Variant Calling with GATK
Last updated
Last updated
In this section, you will learn how to perform variant calling to identify single nucleotide polymorphisms (SNPs) and small insertions and deletions (indels) from NGS data using one of the most widely used tools. Below are the main steps involved in the variant calling pipeline.

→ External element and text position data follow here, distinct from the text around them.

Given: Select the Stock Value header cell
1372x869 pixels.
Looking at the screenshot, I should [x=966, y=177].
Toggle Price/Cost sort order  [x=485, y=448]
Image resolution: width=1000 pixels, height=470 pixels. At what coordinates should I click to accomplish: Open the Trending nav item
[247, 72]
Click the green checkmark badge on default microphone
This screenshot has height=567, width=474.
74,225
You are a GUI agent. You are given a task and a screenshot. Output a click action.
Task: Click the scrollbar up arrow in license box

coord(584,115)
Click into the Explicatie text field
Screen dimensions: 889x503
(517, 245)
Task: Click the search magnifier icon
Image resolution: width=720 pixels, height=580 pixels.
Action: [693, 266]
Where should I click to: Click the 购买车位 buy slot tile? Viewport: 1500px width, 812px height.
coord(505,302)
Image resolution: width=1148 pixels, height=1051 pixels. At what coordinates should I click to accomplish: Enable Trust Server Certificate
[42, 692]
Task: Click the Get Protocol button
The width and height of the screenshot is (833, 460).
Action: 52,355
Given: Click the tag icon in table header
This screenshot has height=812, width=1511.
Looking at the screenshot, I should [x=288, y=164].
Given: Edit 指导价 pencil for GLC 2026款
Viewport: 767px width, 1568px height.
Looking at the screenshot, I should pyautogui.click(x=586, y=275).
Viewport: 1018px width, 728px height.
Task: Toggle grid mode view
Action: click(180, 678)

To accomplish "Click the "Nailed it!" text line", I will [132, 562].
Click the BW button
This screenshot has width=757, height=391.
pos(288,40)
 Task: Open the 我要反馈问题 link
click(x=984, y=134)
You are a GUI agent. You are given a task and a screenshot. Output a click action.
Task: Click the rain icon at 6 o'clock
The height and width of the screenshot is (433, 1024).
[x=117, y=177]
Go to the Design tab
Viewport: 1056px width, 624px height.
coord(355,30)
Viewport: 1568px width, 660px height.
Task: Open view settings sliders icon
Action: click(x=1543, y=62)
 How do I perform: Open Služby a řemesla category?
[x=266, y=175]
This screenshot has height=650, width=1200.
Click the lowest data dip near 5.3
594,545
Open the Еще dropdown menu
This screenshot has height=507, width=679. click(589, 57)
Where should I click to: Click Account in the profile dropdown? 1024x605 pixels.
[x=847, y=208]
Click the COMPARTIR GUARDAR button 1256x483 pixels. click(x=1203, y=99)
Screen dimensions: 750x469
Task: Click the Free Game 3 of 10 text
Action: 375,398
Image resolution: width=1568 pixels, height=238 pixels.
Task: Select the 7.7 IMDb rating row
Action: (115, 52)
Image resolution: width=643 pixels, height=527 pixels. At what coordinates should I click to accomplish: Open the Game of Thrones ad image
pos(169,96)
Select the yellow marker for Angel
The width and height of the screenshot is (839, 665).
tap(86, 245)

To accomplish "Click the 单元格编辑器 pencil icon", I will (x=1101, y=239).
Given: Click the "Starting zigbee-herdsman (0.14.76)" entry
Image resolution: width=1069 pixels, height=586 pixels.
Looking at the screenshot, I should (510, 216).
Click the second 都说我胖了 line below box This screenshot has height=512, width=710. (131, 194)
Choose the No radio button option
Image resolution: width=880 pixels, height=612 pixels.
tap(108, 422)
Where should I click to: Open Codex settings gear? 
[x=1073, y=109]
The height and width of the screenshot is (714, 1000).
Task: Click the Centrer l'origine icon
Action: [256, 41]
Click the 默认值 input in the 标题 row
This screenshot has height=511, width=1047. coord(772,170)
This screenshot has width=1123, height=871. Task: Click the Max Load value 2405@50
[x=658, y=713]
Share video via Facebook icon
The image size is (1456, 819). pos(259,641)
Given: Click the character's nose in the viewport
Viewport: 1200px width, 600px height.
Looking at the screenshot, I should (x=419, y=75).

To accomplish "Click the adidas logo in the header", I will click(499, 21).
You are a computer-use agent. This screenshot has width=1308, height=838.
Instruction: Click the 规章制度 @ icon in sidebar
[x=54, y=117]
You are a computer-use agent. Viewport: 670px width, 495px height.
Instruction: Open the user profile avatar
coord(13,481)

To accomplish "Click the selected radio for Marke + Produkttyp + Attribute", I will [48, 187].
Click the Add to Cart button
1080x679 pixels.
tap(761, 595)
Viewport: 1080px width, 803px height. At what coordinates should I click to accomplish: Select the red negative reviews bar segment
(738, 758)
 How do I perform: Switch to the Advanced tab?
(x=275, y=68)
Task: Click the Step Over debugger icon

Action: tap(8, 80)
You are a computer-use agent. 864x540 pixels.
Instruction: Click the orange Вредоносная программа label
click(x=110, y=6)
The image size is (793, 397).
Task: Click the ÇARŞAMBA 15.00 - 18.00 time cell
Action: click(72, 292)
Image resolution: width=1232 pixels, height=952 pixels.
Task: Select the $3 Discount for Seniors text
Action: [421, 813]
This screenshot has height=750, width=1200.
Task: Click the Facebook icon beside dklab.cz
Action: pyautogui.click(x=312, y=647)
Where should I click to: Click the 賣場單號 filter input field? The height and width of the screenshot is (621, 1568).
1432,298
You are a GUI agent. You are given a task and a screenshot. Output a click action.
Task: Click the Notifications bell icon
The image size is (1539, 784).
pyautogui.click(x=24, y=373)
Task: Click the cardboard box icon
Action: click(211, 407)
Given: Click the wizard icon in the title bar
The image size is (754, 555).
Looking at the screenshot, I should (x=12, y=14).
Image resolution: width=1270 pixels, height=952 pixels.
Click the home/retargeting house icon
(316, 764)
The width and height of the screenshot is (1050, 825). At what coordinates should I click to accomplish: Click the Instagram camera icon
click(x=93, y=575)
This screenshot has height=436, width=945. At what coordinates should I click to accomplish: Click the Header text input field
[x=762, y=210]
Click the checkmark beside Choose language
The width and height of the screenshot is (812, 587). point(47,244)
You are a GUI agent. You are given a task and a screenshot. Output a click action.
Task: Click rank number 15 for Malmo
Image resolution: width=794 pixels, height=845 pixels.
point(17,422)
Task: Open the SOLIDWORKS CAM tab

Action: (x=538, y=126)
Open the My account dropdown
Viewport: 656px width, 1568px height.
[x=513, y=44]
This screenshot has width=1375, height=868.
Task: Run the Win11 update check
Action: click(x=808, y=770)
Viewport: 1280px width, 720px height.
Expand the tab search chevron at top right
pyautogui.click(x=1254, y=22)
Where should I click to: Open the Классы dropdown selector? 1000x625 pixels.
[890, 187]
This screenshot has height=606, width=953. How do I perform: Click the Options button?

The Genome Analysis Toolkit (GATK) is a software suite created by the Broad Institute to help analyze DNA sequencing data. It is commonly used to find genetic variants, like single nucleotide changes (SNPs) and small insertions or deletions (indels), in genomic data. GATK includes tools to improve the accuracy of the data, such as fixing errors in base quality scores and aligning indels correctly. Its workflows are designed to make variant calling reliable and precise, making GATK a valuable tool for both research and clinical studies. Even if you're new to genomics, GATK's features and step-by-step guides make it easier to start working with your data.
Learn nore about GATK using following link
For an advanced understanding of the variant caller algorithm, you can watch the following video.
In order to perform variant calling yourself, you will use the Variant Calling with GATK webpage and the presentation below as helping material.
The files are stored in the following directory on the server.
Copy it to your home directory
variant_calling_files/
In the folder you will have several files:
#Reference fasta file
variant_calling_files/ref_genome/ecoli_rel606.fasta
#Raw fastq files
variant_calling_files/trimmed_fastq_small/SRR2584863_1.trim.sub.fastq
variant_calling_files/trimmed_fastq_small/SRR2584863_2.trim.sub.fastq
#File with all codes
variant_calling_files/variant_calling_script.md #which is a markdown file
variant_calling_files/variant_calling_script.pdf
Note! All the paths in the variant_calling_script.md codes are relative to the variant_calling_files folder.